Les circuits pédestres sont légion, notamment au nord, du côté de Pouzolles, où se concentrent les propriétés vigneronnes (la plupart se trouvent dans les villages) et la randonnée procure une saveur supplémentaire à cette balade à thème (marcher entre deux dégustations est on ne peut plus salutaire !).
Une intéressante rando est celle qui part de la mairie de Margon, où se trouve un très beau château, car il passe justement à proximité de Pouzolles. Balisé, il correspond à un topoguide sous presse, qui paraîtra l’été prochain, mais déjà disponible par internet en téléphonant à Cyril, au Pays Haut Languedoc et Vignobles (0467893354).
Le village de Puissalicon est l’objet d’une balade « patrimoine » : village construit « en circulade », château à l’entrée, tour romane en plein cimetière, plusieurs producteurs intra muros, comme Bassac, La Croix belle et, à l’extérieur, les Capriers.
La plupart des circuits de randonnée dans les vignes sont publics, qu’ils soient balisés ou pas.

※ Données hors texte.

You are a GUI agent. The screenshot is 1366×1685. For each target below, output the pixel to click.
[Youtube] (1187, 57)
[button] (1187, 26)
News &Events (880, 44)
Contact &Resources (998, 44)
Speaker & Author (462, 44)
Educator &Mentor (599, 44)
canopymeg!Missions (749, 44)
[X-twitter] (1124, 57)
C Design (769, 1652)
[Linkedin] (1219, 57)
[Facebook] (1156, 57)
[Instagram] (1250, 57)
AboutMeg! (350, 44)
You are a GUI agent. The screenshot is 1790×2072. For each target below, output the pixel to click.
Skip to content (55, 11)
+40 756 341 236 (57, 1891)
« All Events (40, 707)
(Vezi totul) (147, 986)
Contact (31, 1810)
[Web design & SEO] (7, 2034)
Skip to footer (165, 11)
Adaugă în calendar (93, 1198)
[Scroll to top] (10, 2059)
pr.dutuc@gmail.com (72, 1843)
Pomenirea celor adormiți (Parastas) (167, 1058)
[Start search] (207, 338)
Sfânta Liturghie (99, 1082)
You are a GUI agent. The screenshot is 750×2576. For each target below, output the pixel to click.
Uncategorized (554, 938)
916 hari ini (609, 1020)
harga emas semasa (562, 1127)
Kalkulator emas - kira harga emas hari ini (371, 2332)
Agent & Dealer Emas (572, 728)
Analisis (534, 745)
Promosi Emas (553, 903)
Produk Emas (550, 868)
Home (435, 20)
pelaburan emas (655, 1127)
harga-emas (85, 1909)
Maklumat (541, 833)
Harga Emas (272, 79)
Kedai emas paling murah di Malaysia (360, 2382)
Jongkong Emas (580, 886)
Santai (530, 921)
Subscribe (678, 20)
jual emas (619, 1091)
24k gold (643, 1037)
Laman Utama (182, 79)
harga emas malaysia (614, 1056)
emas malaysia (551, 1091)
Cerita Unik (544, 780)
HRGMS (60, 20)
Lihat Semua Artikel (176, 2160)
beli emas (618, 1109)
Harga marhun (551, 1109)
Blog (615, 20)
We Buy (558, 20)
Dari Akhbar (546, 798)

Le sentier du Travers, au départ de la cave coopérative d’Alignan-le-Vent : 7 km, 3h de balade, avec le topoguide que l’on prend à la mairie : le sentier est balisé. Outre la cave, plusieurs producteurs comme les domaines Deshenrys et Bourdic vous y attendent.
Chaque vigneron rencontré au hasard de notre randonnée nous apparaît convaincu qu’il faut encore et toujours améliorer la communication sur les côtes de Thongue, et développer l’accueil à la propriété. Comme s’il s’agissait d’un déficit : or, il apparaît au cours de n’importe quelle balade que cela est déjà bien réel : les chambres d’hôtes ne manquent pas (comme « La Maison », à Tourbes, où la nuitée est à 35€ !), les tables généreuses (et heureusement sans étoiles), non plus, comme cette hétéroclite et très kitsch « Boucherie », à Magalas.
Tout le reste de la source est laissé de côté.